BEGIN Listed records
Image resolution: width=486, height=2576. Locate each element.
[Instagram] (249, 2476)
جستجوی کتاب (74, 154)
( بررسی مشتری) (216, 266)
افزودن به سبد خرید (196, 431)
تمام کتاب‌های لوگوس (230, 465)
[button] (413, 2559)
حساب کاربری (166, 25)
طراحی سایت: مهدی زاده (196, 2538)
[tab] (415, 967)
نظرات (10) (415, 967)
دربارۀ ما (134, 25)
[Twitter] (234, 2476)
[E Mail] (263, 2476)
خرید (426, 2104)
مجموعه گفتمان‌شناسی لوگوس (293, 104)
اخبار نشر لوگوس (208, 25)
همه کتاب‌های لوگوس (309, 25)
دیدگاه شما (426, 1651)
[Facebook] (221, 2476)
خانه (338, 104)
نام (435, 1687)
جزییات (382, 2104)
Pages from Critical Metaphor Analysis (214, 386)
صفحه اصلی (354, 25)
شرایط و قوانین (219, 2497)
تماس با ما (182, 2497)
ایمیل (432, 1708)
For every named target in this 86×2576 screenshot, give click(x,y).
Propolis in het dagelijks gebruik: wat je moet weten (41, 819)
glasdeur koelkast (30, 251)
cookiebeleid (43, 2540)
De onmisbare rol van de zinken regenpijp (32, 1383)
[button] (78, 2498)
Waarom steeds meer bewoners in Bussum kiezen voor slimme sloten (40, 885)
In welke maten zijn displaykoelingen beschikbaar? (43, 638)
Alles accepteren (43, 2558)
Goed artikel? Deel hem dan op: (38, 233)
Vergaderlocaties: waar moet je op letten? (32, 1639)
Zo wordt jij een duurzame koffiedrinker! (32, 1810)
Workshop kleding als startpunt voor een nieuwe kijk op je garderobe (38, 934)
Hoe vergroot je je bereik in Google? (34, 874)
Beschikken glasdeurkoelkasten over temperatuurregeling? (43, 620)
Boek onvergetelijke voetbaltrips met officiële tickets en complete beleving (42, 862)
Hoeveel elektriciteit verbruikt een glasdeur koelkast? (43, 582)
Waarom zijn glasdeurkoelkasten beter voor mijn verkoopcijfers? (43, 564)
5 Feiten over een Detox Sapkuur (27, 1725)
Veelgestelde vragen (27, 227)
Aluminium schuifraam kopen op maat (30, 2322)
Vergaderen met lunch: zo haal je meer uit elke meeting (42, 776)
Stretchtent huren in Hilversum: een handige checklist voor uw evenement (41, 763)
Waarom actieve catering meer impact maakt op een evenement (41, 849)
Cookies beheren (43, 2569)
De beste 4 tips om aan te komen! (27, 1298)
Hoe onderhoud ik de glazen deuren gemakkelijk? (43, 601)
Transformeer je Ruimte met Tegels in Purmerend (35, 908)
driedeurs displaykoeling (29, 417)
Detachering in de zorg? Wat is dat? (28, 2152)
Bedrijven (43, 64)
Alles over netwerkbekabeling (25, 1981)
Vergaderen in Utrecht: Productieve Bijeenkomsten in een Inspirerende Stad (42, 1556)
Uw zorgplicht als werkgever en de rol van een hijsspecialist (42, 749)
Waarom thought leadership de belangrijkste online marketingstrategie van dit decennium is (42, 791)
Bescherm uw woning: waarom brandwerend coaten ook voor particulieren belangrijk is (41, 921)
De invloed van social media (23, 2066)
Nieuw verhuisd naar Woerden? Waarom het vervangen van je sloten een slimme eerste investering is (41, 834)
END Listed records
Problem statement
Take each line above that contains "voor" and copy it out.

Finished exercise
Waarom steeds meer bewoners in Bussum kiezen voor slimme sloten (40, 885)
Workshop kleding als startpunt voor een nieuwe kijk op je garderobe (38, 934)
Waarom zijn glasdeurkoelkasten beter voor mijn verkoopcijfers? (43, 564)
Stretchtent huren in Hilversum: een handige checklist voor uw evenement (41, 763)
Bescherm uw woning: waarom brandwerend coaten ook voor particulieren belangrijk is (41, 921)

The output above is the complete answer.